I was contacted on Facebook by an old friend yesterday. So I dashed off a note back to her, then realized it was a sort of personal check-in that could be adapted here. So here’s the slightly edited “public” version, for those who want to hear how I’ve been:
I’m excellent one day, and a mess the next. Very emotional… winter and a sort of depressive streak are always poking around in my life. Married, one six-year old son. I’m basically a housewife, but not always comfortable with that role.
Since January, I’m teaching some college-level writing classes (for the first time, so I’m learning as I go… sort of tough after not having taught writing since I taught high school in the mid-90’s, …also tough because I’m a very disorganized, unconventional person). Still doing some regular religious volunteering stuff (now in Catholic and Lutheran contexts), but that part of my “soul” is under re-construction, too. Jesus loves me, and I love Him and my life, but I’m still angry about some shit, and trying to “get better” and less addictive in how I relate to my life.
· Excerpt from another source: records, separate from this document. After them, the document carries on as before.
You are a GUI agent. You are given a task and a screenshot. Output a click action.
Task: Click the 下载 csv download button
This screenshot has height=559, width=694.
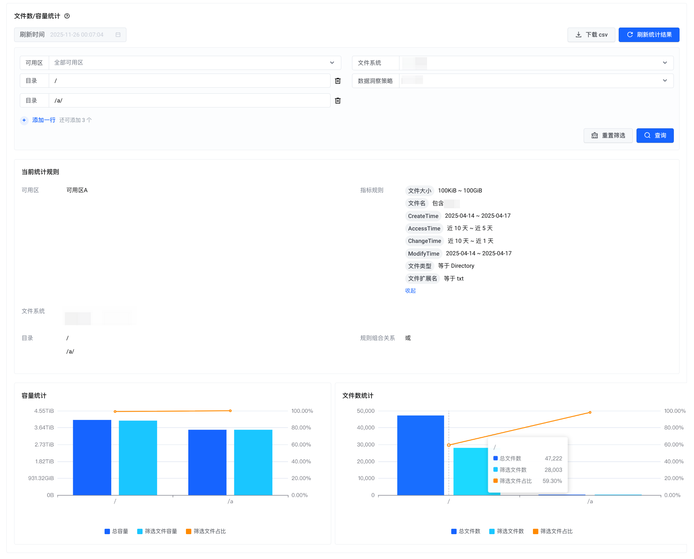click(591, 35)
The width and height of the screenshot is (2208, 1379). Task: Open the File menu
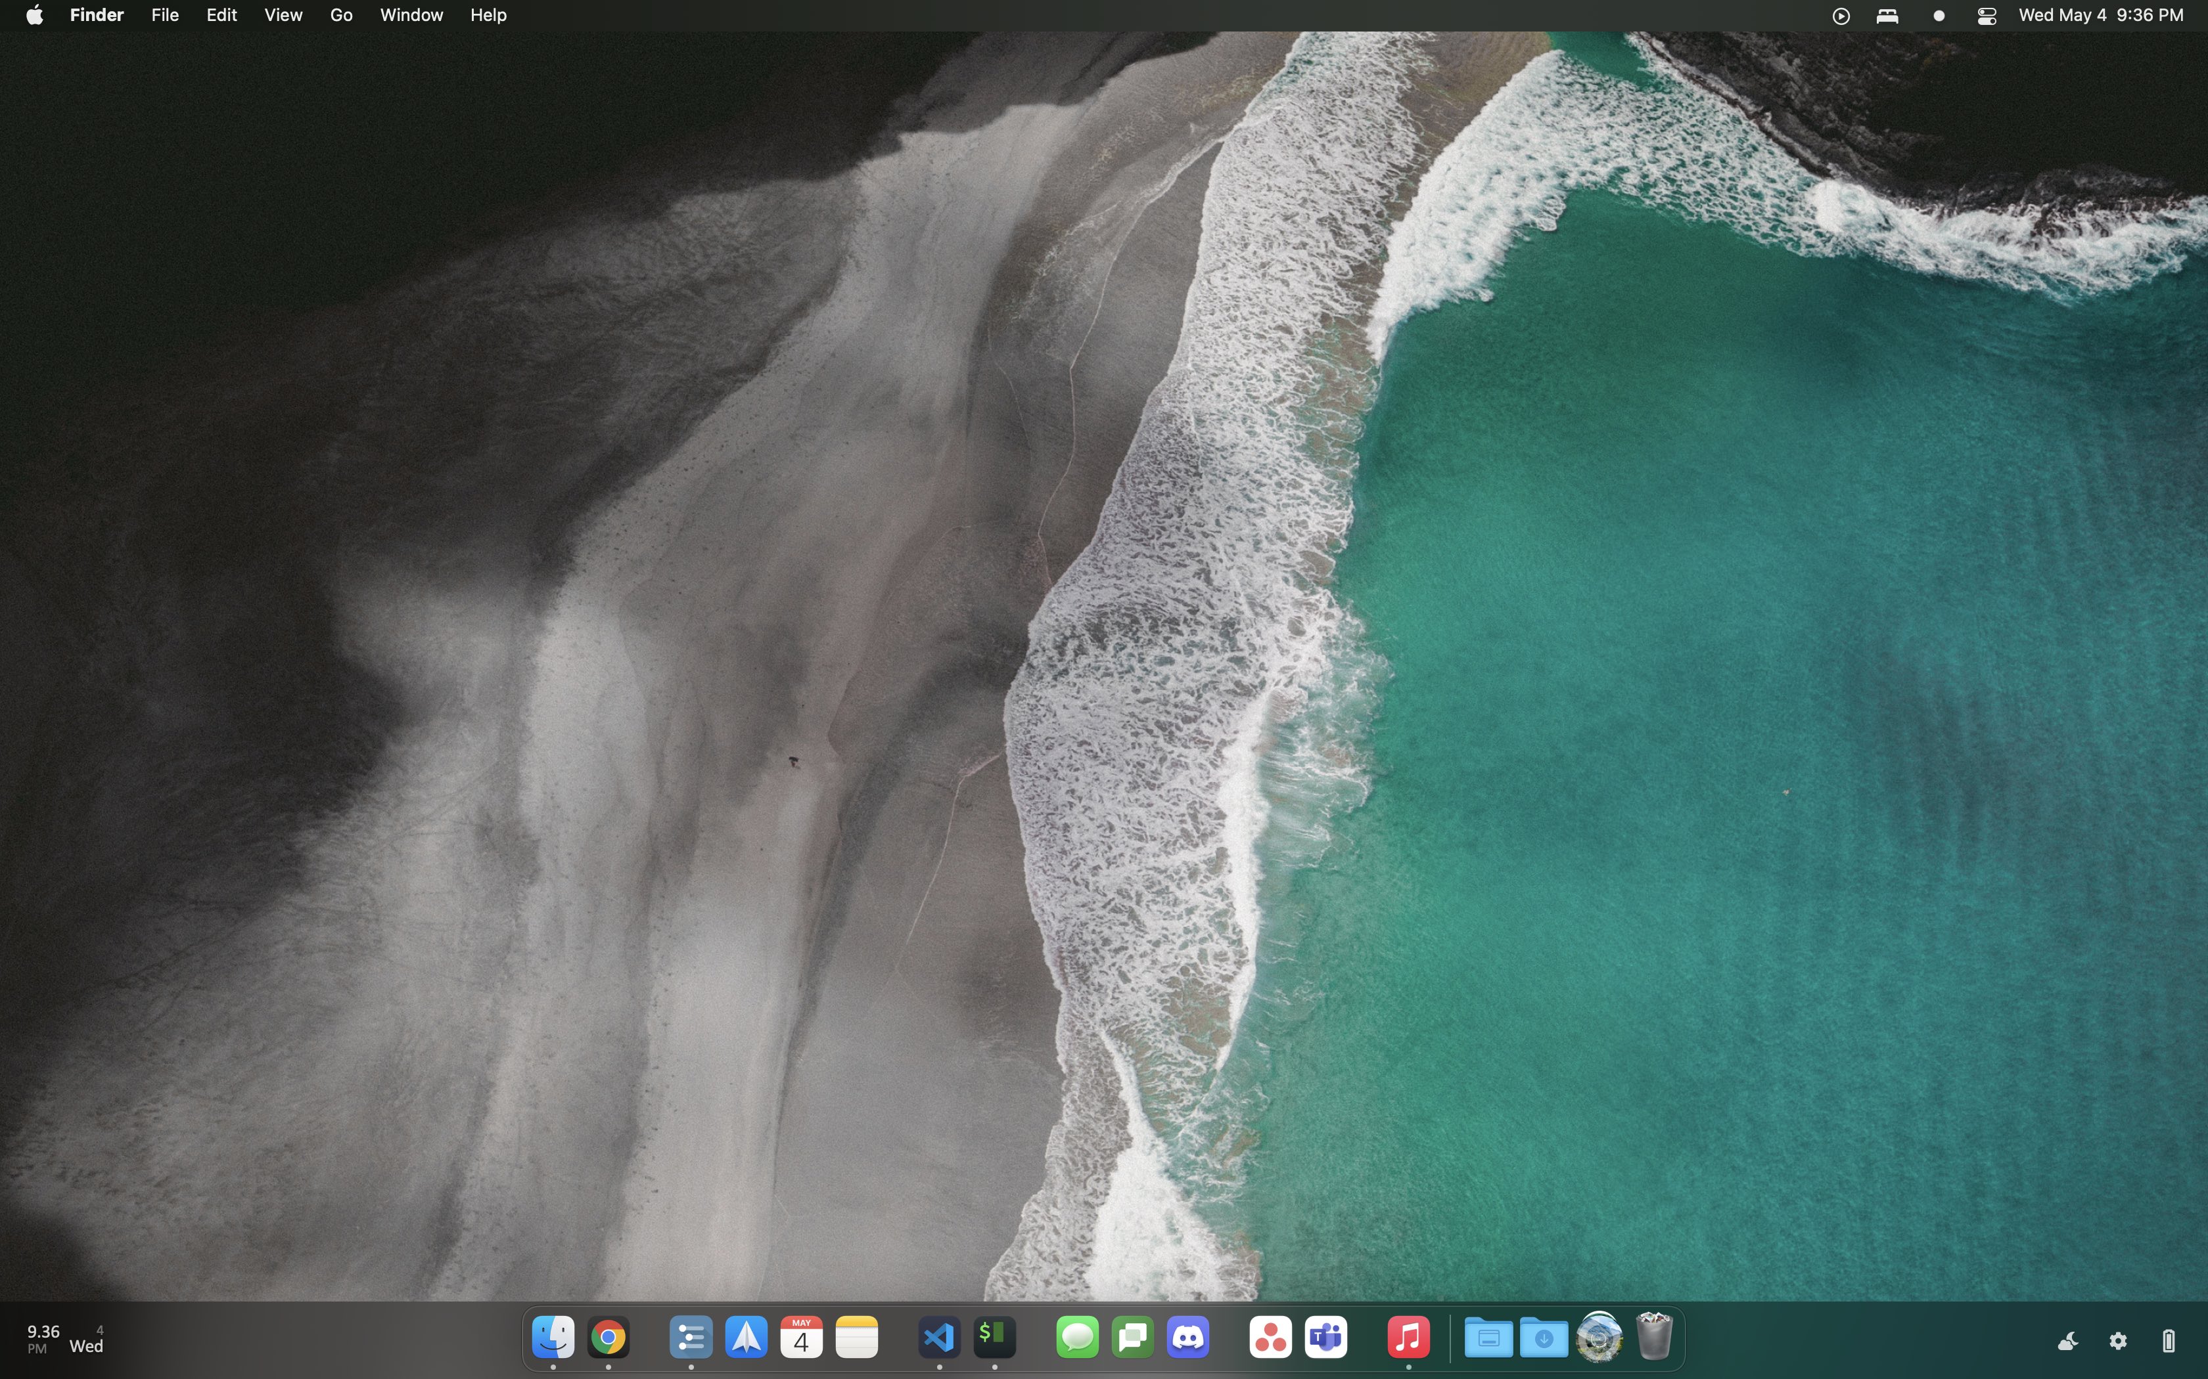(164, 16)
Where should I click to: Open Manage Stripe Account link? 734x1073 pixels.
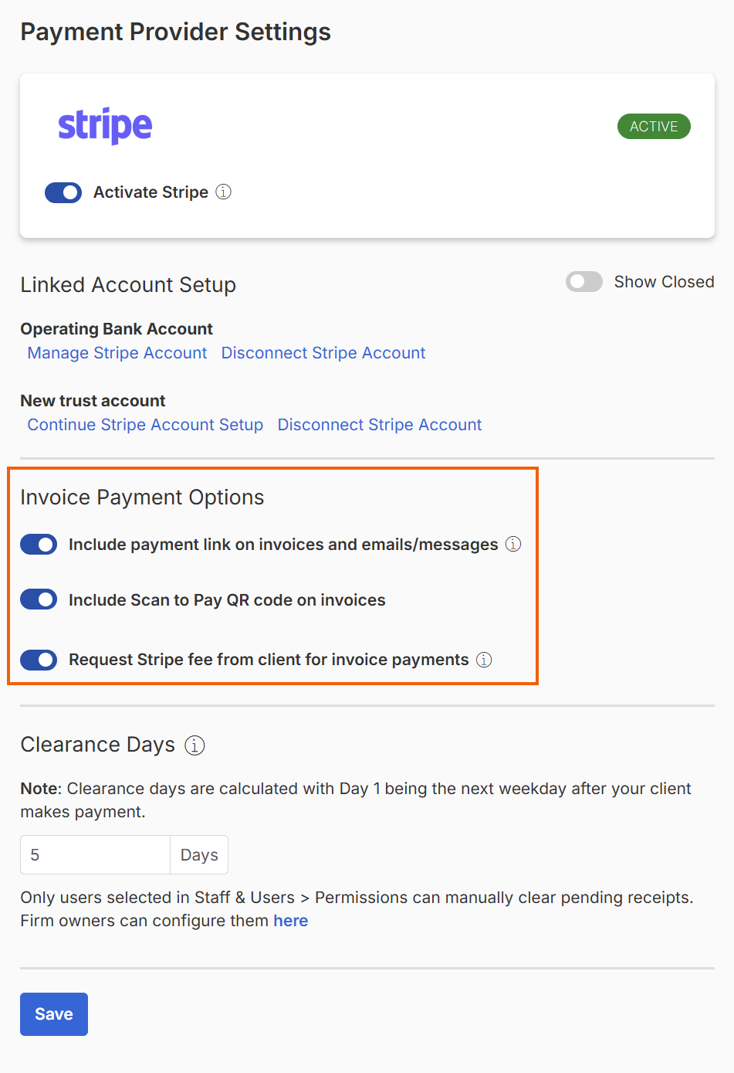(x=117, y=353)
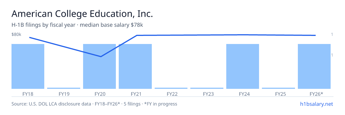345x115 pixels.
Task: Click the chart title American College Education, Inc.
Action: [82, 14]
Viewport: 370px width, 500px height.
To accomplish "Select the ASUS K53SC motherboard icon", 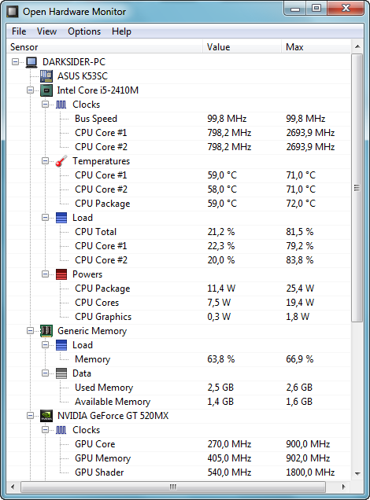I will pyautogui.click(x=46, y=76).
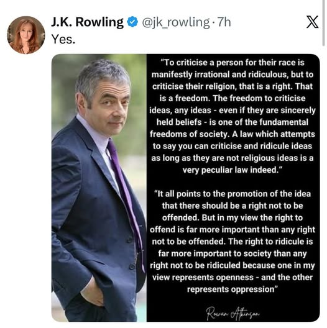Image resolution: width=327 pixels, height=328 pixels.
Task: Visit the @jk_rowling handle link
Action: coord(176,22)
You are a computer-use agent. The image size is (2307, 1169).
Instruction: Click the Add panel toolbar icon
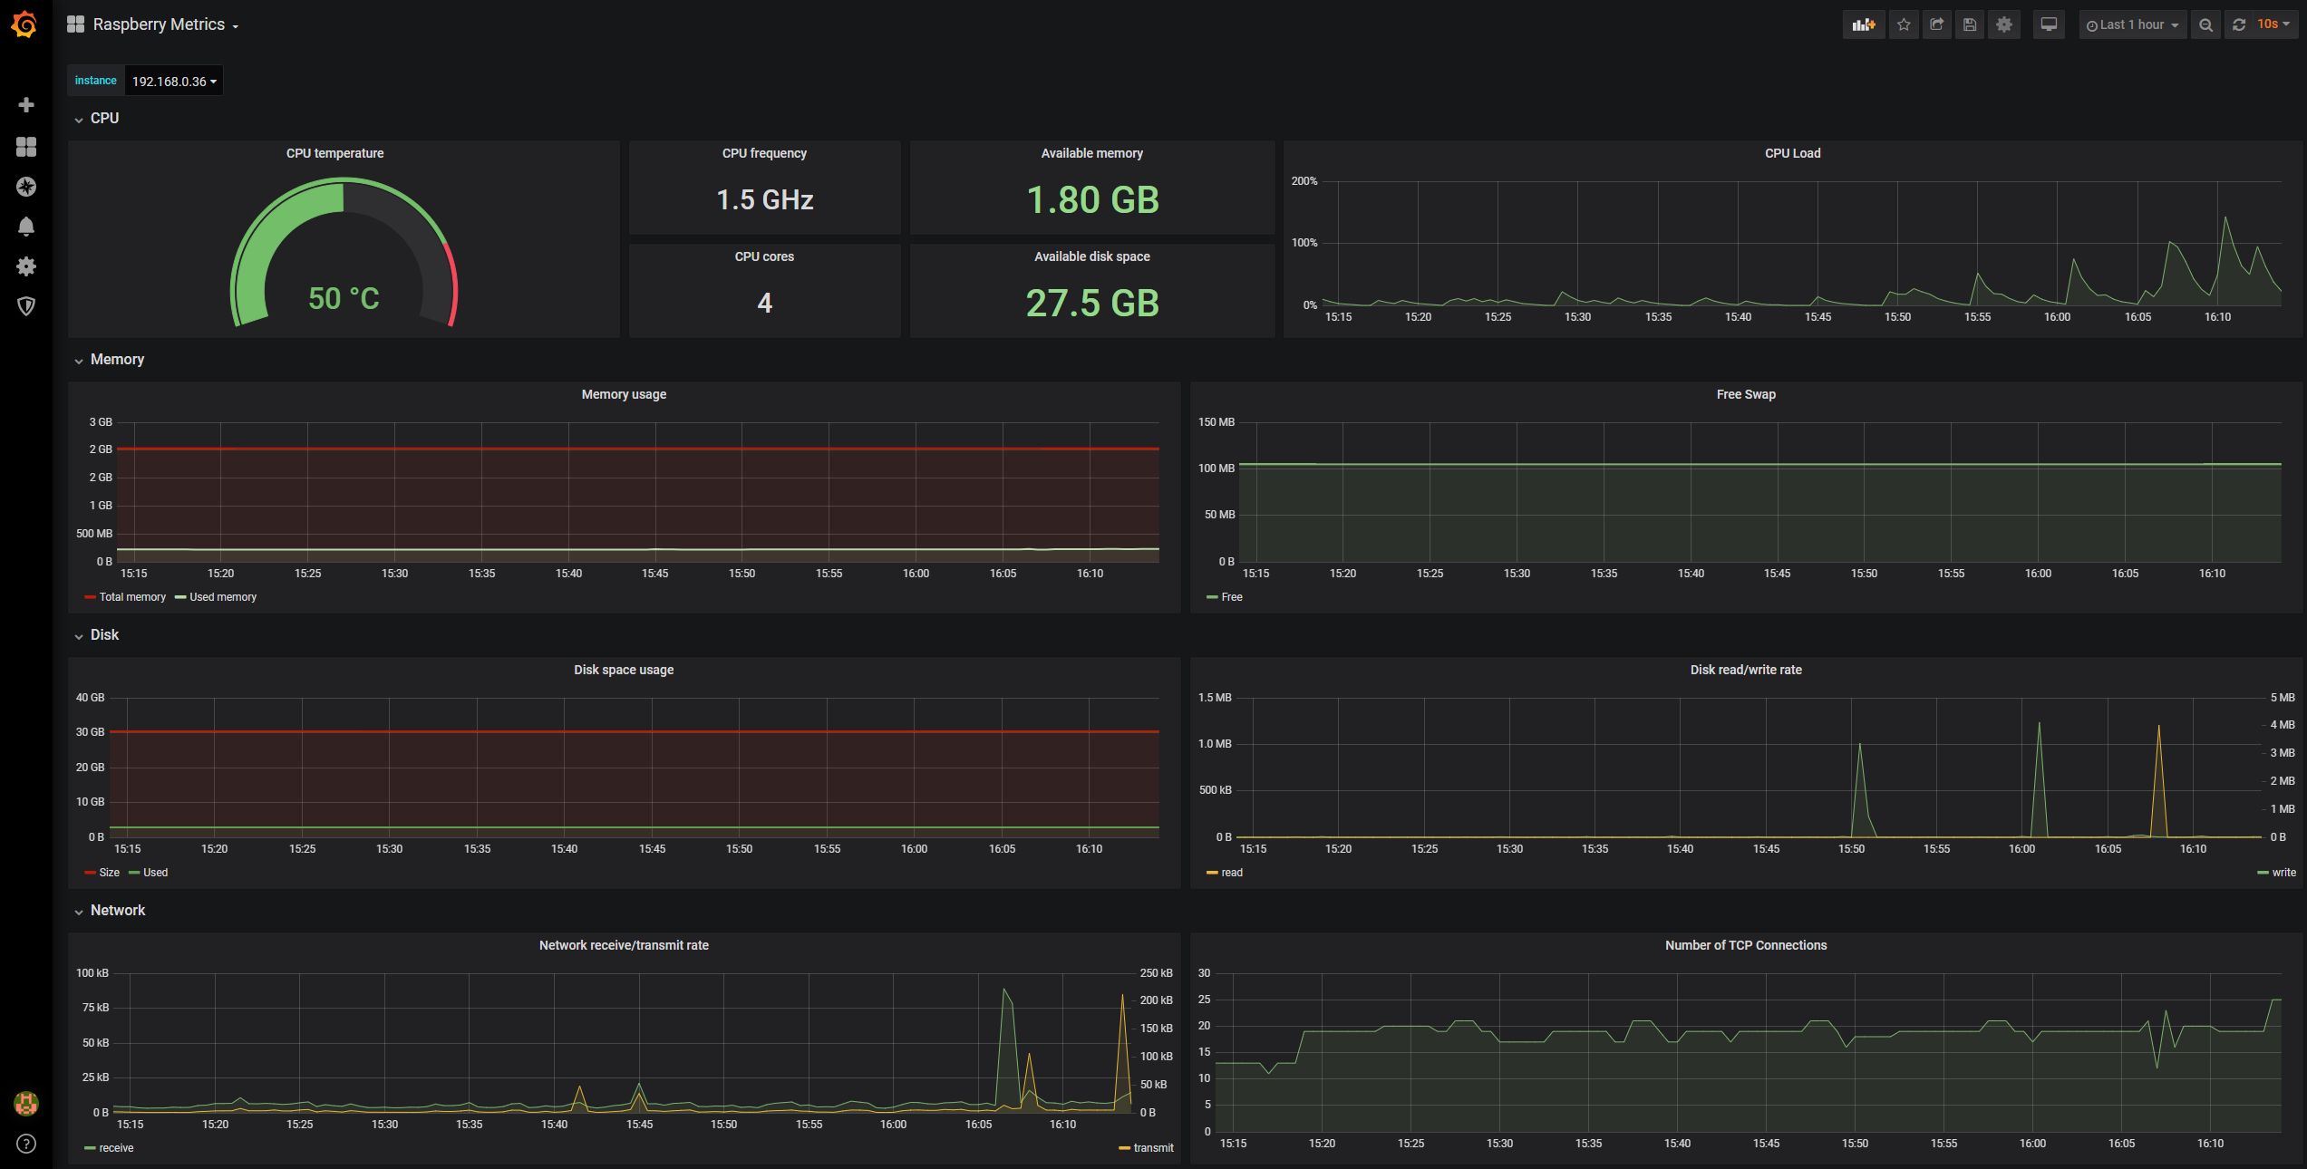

So I guess I’m still crazy after all these years. Not always the most functional or dependable, but getting saner. Lots of sweet things to be thankful for, tho: Wife and son. A little lake cottage in central Wisconsin (partly cuz Minnesota, which I love, is too far). A few good friends. Facebook helping me sort of re-connect with more, and find a few new ones. Family mostly nearby in western Chicago suburbs, and we’re on good terms (Dad’s dead, tho… ten years, and I stil have not made my peace with our relationship in some ways… but getting closer).
Also I write a blog to work through some of my opinions and feelings about life, so 75-100 people a day stop by to read my stuff, and sometimes respond. I don’t know quite where it’s all headed, but I’m trying to trust God and myself, to stay on this fuzzy teaching/writing career path to see if it gets less fuzzy and makes some actual $$$ or creates greater personal satisfaction someday.
Be blessed, and thanks for Friending!